This is an interesting day when we see two of China’s major robotaxi foes come together, offering a clue to how the industry is evolving in the country.
As autonomous driving technology and regulations advance rapidly in China, ride-hailing platforms start looking for solutions to cut labor costs. On the other hand, robotaxi startups also want help from car-hailing services to reach the masses.
Financing from the round came from a mix of private and public funds in China and overseas. State-backed Guangzhou Automobile Group (GAC), the parent company of OnTime and one of the largest automakers in China, led the round. Investors other than WeRide and Pony include Japan’s SPARX, Singapore’s Pilgrim Partners Asia, as well as government-affiliated funds Guangzhou Industrial Investment and Capital Operation, Lingnan Commerce and Trade Tourism, and Guangzhou Industrial Control.
OnTime is the ride-hailing service introduced by GAC in 2019 as one of the newcomers competing with incumbent Didi, many of which are either operated by auto OEMs or are close to one.
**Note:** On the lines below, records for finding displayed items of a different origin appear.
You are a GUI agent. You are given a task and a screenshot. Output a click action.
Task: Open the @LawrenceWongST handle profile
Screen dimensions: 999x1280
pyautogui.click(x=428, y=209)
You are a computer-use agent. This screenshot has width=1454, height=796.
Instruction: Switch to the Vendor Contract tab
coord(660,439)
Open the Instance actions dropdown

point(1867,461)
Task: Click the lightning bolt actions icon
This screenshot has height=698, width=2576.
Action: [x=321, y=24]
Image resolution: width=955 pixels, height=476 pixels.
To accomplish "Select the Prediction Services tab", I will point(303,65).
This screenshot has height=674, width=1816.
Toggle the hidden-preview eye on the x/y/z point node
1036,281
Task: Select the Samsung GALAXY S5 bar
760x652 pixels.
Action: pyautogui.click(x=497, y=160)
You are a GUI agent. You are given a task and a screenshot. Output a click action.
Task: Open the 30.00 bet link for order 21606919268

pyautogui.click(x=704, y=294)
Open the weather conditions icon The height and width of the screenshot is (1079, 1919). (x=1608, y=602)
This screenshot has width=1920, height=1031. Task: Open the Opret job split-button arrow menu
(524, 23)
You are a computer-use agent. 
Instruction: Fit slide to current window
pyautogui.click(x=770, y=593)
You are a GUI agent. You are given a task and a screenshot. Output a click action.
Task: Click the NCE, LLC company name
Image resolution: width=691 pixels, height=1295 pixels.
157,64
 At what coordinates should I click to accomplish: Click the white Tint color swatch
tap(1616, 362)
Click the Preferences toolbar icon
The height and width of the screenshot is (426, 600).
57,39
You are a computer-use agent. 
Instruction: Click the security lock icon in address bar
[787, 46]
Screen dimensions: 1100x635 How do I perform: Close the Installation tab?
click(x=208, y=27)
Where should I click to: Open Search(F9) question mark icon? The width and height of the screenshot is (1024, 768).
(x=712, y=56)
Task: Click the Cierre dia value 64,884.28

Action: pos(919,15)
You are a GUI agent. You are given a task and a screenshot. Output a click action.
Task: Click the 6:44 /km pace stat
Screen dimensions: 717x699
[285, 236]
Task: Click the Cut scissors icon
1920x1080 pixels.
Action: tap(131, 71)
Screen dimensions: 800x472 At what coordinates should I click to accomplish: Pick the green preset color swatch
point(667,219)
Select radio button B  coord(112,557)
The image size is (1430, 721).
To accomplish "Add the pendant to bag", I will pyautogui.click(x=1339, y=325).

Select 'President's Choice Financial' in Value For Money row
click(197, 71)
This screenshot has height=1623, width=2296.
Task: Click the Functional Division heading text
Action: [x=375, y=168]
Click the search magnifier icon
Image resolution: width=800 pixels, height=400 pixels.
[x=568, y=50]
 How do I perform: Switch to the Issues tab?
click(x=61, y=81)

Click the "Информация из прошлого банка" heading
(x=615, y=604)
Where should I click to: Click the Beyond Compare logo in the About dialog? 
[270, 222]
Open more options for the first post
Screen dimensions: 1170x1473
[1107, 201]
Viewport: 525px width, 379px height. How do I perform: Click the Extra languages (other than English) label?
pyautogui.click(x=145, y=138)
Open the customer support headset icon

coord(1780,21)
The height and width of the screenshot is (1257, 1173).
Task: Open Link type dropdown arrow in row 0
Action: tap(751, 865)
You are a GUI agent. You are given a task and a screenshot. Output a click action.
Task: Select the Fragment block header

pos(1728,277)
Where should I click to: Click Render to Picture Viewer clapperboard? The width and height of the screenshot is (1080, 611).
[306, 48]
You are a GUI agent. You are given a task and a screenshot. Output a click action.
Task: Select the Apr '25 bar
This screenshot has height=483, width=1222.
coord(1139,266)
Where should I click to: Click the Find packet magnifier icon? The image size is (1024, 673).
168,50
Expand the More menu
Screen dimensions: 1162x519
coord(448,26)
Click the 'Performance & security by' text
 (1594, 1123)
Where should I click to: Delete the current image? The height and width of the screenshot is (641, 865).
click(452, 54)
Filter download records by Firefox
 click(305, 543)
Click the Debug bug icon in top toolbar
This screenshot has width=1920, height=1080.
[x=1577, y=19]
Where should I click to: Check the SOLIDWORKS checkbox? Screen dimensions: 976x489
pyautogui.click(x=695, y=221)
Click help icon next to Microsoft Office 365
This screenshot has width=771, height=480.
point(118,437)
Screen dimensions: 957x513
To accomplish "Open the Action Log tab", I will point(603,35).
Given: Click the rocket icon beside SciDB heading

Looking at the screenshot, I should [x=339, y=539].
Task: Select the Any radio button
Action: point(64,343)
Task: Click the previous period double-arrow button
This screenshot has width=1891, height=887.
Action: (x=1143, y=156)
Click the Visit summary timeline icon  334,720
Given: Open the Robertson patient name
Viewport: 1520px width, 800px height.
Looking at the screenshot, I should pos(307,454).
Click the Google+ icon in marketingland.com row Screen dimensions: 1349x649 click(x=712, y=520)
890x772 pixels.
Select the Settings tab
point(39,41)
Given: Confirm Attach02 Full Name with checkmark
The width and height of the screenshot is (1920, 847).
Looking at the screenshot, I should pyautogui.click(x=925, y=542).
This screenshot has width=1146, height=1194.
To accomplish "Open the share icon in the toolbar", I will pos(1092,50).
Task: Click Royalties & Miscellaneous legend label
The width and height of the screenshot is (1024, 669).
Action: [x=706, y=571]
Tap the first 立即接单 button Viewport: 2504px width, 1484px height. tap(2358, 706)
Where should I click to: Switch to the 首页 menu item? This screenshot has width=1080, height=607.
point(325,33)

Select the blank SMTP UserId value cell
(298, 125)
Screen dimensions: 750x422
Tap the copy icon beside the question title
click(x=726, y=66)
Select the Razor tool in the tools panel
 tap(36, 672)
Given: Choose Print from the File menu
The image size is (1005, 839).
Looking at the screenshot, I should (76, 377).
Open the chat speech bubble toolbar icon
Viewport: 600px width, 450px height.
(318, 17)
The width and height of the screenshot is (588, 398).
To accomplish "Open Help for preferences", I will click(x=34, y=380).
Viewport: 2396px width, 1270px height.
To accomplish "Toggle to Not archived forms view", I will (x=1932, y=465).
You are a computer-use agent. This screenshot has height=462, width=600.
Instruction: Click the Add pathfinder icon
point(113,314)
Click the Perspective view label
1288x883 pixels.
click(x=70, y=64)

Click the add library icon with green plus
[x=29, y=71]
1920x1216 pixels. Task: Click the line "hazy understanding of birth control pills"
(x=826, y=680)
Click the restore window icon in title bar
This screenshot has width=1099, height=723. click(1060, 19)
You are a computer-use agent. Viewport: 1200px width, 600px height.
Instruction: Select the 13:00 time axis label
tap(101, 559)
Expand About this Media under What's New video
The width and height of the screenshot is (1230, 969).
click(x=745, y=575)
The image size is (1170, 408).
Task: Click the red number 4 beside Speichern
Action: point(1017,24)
Jiang Hua, CEO of OnTime, has this to say about China’s robotaxi space in a statement: “In the last stage, the industry was focused on improving computing algorithms and hardware capabilities. As technology develops, the focus has turned to the operation of autonomous driving. Robotaxis have to operate through ride-hailing platforms if they want to become a real service, which is why two of the world’s leading autonomous driving companies chose to back OnTime.”
With the proceeds, OnTime says it will be monetizing robotaxis at a faster pace and creating a vehicle-as-a-service platform for the industry in a bid to become a “global leader in autonomous driving operations.”